Recast the material from the line containing "Click the 添加车型 button" up to and including the line containing "pos(569,50)" as a Markdown table with two columns, Row and Text. Give each line its own numbered row and leave out blank lines.

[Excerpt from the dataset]
>> START

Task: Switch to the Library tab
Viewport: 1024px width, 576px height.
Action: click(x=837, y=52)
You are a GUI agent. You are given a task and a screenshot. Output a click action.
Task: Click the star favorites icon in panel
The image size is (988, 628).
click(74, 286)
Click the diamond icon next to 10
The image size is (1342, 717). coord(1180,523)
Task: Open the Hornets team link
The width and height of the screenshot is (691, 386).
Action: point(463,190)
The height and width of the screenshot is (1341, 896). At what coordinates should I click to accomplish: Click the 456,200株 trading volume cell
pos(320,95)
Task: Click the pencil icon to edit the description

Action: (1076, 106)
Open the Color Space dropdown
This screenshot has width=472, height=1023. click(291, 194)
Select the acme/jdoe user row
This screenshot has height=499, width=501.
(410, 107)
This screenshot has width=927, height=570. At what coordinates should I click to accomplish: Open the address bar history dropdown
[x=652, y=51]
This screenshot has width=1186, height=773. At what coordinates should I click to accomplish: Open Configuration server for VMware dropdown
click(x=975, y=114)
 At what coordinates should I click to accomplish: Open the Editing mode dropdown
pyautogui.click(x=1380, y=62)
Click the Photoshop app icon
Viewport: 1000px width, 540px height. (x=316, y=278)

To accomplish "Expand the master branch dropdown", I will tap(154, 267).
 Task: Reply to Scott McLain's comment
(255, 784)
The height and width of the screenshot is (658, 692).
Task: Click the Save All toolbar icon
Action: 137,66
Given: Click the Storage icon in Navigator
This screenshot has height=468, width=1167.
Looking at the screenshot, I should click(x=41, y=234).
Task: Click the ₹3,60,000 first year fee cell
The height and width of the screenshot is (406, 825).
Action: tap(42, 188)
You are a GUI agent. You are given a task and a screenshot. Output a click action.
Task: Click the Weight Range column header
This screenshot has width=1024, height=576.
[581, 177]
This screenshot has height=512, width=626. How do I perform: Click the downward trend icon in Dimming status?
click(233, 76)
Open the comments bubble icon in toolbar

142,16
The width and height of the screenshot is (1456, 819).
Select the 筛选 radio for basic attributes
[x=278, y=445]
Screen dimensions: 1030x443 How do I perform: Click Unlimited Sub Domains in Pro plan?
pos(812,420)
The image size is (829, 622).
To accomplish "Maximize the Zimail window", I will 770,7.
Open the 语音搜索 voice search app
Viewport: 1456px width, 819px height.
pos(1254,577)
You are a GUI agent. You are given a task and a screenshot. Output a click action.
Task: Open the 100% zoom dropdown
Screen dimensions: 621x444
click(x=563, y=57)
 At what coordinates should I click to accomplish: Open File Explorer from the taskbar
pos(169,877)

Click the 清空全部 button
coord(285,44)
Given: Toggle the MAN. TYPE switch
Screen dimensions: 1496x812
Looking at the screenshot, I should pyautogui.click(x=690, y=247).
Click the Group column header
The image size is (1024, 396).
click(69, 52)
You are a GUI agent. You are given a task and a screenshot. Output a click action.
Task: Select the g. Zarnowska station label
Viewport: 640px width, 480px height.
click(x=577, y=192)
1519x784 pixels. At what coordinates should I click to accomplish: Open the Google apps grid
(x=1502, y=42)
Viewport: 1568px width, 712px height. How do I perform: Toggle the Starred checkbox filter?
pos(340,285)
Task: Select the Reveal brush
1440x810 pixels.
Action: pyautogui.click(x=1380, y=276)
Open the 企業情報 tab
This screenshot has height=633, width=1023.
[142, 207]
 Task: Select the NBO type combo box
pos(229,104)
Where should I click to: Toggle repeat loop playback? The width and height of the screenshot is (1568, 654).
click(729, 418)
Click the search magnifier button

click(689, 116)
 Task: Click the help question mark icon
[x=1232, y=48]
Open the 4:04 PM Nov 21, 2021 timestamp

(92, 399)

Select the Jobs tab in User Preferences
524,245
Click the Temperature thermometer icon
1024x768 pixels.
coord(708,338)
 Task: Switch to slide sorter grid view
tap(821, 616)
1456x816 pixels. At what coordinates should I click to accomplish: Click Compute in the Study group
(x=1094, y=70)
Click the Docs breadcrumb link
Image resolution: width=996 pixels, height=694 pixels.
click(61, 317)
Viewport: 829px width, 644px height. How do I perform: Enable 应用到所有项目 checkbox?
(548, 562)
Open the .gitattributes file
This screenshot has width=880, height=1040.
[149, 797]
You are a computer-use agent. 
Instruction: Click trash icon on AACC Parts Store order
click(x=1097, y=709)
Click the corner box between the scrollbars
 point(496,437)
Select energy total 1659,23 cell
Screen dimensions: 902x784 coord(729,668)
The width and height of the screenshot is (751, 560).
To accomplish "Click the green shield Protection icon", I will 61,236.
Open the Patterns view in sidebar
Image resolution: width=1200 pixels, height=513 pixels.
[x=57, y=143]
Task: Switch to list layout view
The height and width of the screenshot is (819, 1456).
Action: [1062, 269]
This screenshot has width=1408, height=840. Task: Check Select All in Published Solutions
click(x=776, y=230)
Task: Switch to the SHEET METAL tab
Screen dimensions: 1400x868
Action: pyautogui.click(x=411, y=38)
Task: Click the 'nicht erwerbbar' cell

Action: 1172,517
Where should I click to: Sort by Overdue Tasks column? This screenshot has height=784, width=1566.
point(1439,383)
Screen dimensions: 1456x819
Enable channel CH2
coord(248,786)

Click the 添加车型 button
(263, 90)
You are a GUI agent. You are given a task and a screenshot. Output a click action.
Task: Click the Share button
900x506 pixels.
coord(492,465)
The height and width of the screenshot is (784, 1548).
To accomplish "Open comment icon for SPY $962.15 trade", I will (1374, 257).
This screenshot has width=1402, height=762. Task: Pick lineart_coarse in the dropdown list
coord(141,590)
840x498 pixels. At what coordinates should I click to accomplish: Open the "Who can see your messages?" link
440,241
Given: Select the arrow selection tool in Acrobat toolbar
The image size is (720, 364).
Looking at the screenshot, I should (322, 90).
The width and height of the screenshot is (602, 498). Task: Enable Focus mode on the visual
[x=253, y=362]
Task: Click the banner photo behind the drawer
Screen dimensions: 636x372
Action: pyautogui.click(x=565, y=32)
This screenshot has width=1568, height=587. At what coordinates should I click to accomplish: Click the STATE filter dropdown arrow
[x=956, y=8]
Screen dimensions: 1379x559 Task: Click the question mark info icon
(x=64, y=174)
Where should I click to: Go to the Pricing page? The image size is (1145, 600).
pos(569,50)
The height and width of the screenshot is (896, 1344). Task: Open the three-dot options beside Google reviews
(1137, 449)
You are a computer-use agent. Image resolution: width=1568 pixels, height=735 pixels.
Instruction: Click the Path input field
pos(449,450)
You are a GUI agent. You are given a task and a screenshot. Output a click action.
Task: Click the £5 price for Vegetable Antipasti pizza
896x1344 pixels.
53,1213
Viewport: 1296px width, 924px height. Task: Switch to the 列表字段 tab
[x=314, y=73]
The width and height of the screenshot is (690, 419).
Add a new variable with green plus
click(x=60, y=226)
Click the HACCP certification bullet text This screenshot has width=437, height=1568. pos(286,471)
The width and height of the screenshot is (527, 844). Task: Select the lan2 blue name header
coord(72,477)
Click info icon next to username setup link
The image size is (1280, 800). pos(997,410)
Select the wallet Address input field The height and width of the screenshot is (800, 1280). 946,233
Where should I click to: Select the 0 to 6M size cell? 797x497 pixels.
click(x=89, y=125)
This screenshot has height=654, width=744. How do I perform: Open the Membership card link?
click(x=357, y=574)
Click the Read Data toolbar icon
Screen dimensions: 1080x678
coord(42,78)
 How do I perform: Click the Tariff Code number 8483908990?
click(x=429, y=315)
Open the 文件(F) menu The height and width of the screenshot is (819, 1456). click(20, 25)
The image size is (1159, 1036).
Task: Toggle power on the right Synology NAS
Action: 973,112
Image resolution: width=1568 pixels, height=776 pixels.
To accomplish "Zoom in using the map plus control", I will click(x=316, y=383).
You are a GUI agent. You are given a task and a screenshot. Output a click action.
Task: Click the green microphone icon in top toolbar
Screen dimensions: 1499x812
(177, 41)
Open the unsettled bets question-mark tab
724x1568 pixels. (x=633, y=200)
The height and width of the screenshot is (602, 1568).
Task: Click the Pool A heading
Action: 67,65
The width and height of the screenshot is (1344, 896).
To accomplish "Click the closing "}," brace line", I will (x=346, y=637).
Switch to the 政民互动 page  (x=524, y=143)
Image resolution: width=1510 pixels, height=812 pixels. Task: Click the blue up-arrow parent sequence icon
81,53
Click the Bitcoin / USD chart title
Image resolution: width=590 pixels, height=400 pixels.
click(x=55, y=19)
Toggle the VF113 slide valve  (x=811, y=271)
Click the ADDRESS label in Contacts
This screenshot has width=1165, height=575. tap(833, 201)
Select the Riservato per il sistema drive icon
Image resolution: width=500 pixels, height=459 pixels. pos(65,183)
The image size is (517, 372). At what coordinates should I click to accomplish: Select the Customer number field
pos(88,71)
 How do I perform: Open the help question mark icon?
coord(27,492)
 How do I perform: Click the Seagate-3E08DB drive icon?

>> END

◆ EXPECTED ANSWER:
| Row | Text |
|---|---|
| 1 | Click the 添加车型 button |
| 2 | (263, 90) |
| 3 | You are a GUI agent. You are given a task and a screenshot. Output a click action. |
| 4 | Task: Click the Share button |
| 5 | 900x506 pixels. |
| 6 | coord(492,465) |
| 7 | The height and width of the screenshot is (784, 1548). |
| 8 | To accomplish "Open comment icon for SPY $962.15 trade", I will (1374, 257). |
| 9 | This screenshot has width=1402, height=762. Task: Pick lineart_coarse in the dropdown list |
| 10 | coord(141,590) |
| 11 | 840x498 pixels. At what coordinates should I click to accomplish: Open the "Who can see your messages?" link |
| 12 | 440,241 |
| 13 | Given: Select the arrow selection tool in Acrobat toolbar |
| 14 | The image size is (720, 364). |
| 15 | Looking at the screenshot, I should (322, 90). |
| 16 | The width and height of the screenshot is (602, 498). Task: Enable Focus mode on the visual |
| 17 | [x=253, y=362] |
| 18 | Task: Click the banner photo behind the drawer |
| 19 | Screen dimensions: 636x372 |
| 20 | Action: pyautogui.click(x=565, y=32) |
| 21 | This screenshot has width=1568, height=587. At what coordinates should I click to accomplish: Click the STATE filter dropdown arrow |
| 22 | [x=956, y=8] |
| 23 | Screen dimensions: 1379x559 Task: Click the question mark info icon |
| 24 | (x=64, y=174) |
| 25 | Where should I click to: Go to the Pricing page? The image size is (1145, 600). |
| 26 | pos(569,50) |